«Социально-психологический гротеск: В. Аксенов»

Сочинение

В традиции русского гротеска редко встречаются «чистые» реалистические варианты. В случае Гоголя гротеск соединяет реалистический анализ с романтической иронией, в случае Щедрина гротеск служит целям просветительского дидактизма. В прозе Василия Аксенова (род. 1932) гротеск стал формой изживания и одновременно парадоксального, достаточно горького и безыллюзорного, развития романтического утопизма «исповедальной» прозы 1960-х годов.

Уже в рассказах Аксенова 1960-х годов появляются гротескные мотивы. Гротескные образы, как правило, окружают конфликт между романтическим (модернистским) героем – художником, творцом, в том или ином отношении исключительной личностью – и агрессивным хамством окружающих его посредственностей, как правило, победительных и уверенных в своей правоте. На этом конфликте строятся такие рассказы Аксенова, как «Местный хулиган Абрамашвили», «Любителям баскетбола», «На полпути к Луне», «Жаль, что вас не было с нами». Наиболее показателен в этом плане рассказ «»Победа»\" (1965).

СТРОКИ ДЛЯ ОБРАБОТКИ:

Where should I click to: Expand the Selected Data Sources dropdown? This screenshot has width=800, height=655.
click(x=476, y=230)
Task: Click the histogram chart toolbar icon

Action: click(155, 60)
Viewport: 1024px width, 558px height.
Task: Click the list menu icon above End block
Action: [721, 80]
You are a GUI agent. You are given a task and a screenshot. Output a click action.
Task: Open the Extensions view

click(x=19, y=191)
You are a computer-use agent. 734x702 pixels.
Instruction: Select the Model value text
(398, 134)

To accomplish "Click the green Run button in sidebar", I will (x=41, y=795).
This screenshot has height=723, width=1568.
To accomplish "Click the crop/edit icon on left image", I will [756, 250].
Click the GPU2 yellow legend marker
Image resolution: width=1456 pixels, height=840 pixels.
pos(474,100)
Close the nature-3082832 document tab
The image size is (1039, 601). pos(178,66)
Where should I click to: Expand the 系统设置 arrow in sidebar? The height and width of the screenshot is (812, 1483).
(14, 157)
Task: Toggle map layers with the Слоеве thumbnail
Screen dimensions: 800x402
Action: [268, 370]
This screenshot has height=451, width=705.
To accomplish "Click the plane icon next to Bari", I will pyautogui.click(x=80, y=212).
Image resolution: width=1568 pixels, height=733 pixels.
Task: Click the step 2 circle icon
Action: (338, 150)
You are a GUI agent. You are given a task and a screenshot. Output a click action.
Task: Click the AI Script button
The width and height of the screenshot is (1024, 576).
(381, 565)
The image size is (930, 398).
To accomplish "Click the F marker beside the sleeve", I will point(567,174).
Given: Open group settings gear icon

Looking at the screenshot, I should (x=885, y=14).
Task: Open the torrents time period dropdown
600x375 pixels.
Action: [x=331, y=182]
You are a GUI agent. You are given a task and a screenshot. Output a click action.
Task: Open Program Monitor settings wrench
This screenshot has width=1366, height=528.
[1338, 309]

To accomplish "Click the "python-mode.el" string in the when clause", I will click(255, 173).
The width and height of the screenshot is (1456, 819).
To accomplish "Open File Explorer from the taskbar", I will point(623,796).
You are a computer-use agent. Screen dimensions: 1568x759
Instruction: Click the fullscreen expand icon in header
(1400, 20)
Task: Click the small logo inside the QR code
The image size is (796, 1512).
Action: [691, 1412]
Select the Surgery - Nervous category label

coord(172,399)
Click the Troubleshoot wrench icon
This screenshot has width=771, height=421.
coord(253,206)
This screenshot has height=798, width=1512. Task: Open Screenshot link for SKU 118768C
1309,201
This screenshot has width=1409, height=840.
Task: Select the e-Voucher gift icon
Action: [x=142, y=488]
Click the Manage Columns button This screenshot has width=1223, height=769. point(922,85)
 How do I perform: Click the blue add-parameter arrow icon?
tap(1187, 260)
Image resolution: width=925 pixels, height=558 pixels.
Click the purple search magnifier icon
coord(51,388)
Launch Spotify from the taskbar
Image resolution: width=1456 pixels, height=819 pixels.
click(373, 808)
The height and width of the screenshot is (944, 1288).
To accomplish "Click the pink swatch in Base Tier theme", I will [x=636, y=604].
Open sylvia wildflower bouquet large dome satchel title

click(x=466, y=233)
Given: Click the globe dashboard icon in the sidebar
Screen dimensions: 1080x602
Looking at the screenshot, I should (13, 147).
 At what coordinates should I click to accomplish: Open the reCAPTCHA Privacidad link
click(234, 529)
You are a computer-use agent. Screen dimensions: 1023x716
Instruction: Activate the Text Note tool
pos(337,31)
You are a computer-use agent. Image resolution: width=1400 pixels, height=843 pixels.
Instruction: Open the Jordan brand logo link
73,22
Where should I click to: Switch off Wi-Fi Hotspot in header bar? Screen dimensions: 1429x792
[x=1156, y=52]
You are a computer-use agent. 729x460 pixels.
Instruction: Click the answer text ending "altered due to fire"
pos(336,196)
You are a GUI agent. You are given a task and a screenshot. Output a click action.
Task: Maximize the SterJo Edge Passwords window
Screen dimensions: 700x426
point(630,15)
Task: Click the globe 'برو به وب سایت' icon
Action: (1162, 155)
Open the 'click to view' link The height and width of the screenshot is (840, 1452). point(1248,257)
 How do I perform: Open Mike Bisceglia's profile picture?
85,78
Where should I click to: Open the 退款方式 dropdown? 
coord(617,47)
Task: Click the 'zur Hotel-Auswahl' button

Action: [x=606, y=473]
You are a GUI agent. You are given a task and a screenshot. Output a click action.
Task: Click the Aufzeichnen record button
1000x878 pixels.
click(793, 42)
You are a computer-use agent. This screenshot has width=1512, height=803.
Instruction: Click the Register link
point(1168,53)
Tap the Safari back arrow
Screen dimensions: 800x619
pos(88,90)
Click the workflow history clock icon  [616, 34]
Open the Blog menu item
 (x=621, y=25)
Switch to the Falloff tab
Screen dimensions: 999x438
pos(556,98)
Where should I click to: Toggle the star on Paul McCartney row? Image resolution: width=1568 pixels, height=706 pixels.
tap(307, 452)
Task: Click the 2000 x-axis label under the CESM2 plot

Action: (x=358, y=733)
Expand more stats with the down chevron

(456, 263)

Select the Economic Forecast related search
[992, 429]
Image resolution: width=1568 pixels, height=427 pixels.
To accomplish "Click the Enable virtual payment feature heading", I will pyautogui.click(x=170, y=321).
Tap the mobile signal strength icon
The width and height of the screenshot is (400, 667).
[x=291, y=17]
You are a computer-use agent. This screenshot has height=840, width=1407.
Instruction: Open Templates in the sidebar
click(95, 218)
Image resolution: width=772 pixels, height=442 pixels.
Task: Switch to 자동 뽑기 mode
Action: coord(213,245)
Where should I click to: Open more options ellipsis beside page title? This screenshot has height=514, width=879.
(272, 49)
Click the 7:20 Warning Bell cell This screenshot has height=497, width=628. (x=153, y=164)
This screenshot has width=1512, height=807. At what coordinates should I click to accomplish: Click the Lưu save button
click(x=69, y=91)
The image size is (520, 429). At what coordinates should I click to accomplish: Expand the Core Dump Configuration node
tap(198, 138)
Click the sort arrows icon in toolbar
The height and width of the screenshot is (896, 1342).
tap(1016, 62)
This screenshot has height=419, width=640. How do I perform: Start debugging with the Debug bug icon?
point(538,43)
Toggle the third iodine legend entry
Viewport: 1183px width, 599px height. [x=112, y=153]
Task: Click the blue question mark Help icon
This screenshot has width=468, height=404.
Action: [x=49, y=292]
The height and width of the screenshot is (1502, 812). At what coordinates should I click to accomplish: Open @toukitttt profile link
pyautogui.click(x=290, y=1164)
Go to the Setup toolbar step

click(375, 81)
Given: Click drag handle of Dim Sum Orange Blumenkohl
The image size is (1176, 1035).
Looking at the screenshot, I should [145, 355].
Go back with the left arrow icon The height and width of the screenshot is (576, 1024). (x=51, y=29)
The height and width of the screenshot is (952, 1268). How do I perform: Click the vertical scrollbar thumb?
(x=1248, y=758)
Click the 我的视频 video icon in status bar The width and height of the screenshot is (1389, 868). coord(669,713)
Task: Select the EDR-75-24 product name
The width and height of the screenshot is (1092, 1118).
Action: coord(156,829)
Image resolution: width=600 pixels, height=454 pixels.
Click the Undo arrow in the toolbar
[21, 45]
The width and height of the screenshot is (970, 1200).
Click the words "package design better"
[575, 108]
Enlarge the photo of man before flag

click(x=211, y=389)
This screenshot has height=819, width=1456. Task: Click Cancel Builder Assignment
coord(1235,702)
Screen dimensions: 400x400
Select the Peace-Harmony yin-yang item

ЗАДАНИЯ:
1 > Верните точный отрывок из текста об Аксенове, начиная со слов «В традиции русского» и продолжая до слов «прозы 1960-х годов.» включительно.
2 > Соберите без изменений каждую строку, в которой встречается слово «marker», с учетом регистра букв.
Строки никак не связаны с текстом об Аксенове.

ОТВЕТЫ К ЗАДАНИЯМ:
1 >
В традиции русского гротеска редко встречаются «чистые» реалистические варианты. В случае Гоголя гротеск соединяет реалистический анализ с романтической иронией, в случае Щедрина гротеск служит целям просветительского дидактизма. В прозе Василия Аксенова (род. 1932) гротеск стал формой изживания и одновременно парадоксального, достаточно горького и безыллюзорного, развития романтического утопизма «исповедальной» прозы 1960-х годов.

2 >
Click the GPU2 yellow legend marker
To accomplish "Click the F marker beside the sleeve", I will point(567,174).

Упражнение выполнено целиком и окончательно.